PROBLEM TO SOLVE: Print the lines of the data below exactly as they appear, starting at the line containing "空间环境设计 (484, 765)" and ending at the line containing "猩便利品牌 (830, 765)", with both of those lines included.

DATA IN THIS EXERCISE:
··········

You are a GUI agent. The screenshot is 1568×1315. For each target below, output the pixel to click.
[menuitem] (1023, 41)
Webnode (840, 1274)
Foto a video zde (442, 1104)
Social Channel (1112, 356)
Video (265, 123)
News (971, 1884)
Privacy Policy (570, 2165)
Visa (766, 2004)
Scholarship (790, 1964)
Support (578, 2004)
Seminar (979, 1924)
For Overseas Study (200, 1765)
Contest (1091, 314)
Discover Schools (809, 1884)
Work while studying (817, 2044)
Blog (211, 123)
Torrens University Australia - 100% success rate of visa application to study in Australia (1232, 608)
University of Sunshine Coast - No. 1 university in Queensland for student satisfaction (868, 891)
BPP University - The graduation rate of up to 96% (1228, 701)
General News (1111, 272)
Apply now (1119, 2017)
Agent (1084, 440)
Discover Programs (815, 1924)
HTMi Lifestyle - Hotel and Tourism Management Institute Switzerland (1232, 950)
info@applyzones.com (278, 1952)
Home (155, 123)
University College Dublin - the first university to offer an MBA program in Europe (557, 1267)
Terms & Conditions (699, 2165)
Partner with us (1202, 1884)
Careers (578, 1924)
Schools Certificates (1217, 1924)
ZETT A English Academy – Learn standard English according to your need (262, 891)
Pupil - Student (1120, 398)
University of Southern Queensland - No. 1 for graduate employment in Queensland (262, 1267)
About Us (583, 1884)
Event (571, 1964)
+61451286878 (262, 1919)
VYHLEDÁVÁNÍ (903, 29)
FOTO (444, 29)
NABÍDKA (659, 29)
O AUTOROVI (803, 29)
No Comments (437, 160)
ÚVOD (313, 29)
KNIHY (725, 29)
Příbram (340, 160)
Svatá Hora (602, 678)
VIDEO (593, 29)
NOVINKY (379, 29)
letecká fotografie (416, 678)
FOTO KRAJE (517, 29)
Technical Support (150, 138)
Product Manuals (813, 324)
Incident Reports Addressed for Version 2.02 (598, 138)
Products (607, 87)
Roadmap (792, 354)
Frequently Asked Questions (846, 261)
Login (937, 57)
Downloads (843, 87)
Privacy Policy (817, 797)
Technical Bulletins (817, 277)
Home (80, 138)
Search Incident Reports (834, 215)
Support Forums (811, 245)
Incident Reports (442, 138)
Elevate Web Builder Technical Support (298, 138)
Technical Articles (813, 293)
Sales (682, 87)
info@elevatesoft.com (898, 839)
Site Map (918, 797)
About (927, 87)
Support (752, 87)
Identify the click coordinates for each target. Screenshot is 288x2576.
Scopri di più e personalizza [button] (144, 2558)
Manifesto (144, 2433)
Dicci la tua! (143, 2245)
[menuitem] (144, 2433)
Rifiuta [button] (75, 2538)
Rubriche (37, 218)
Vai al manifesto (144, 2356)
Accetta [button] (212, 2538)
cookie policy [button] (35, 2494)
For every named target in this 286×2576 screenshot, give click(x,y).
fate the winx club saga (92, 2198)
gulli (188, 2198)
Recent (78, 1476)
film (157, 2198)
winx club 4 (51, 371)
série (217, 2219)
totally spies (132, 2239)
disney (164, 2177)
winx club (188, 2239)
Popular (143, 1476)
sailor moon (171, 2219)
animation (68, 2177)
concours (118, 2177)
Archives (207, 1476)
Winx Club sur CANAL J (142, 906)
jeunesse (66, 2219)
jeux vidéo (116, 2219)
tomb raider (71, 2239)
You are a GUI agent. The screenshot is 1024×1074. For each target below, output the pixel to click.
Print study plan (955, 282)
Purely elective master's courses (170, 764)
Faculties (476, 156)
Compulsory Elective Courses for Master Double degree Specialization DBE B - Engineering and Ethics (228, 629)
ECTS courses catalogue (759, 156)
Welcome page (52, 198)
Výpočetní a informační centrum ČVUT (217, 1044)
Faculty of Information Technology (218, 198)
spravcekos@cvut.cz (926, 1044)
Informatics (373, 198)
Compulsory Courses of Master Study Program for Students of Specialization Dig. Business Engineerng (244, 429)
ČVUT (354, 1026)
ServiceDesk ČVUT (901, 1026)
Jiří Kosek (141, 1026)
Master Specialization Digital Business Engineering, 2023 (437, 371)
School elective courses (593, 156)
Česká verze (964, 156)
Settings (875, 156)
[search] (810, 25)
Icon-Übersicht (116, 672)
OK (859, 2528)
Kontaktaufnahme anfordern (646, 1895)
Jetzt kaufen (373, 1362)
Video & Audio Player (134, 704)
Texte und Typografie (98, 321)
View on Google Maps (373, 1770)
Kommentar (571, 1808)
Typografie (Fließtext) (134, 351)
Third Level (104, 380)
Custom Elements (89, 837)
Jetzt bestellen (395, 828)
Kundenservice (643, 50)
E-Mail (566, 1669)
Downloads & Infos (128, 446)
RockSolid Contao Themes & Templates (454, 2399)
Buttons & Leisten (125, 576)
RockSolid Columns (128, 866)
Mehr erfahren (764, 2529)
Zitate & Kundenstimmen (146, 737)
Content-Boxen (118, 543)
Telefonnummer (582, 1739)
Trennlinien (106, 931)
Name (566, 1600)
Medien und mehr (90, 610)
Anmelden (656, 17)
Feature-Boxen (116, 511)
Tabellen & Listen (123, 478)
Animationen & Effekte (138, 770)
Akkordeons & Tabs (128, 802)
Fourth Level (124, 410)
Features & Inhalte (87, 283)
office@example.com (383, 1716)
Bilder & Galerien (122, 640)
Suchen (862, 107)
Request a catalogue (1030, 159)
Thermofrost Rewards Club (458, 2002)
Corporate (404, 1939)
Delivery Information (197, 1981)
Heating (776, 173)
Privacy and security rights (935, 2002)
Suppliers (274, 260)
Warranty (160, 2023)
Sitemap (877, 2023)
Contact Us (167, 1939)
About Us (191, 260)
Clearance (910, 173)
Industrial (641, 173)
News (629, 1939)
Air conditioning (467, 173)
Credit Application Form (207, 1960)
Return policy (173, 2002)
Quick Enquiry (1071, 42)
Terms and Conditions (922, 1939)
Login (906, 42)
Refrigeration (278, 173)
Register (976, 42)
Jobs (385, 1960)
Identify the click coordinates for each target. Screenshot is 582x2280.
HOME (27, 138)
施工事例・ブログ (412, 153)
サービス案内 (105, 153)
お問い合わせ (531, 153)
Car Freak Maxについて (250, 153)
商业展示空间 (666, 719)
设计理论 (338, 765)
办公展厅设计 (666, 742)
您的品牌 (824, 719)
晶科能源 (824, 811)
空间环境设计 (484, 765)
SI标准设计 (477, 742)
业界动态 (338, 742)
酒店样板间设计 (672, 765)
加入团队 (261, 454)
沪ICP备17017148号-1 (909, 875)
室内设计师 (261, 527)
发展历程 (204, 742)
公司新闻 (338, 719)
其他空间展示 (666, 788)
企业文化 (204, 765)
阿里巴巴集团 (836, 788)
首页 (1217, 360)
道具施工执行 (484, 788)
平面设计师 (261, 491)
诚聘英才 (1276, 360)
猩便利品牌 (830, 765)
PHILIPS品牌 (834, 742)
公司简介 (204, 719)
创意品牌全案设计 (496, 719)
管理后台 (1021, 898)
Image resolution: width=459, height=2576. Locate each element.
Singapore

··········

SOLUTION:
空间环境设计 (484, 765)
SI标准设计 (477, 742)
业界动态 (338, 742)
酒店样板间设计 (672, 765)
加入团队 (261, 454)
沪ICP备17017148号-1 (909, 875)
室内设计师 (261, 527)
发展历程 (204, 742)
公司新闻 (338, 719)
其他空间展示 (666, 788)
企业文化 (204, 765)
阿里巴巴集团 (836, 788)
首页 (1217, 360)
道具施工执行 (484, 788)
平面设计师 (261, 491)
诚聘英才 (1276, 360)
猩便利品牌 (830, 765)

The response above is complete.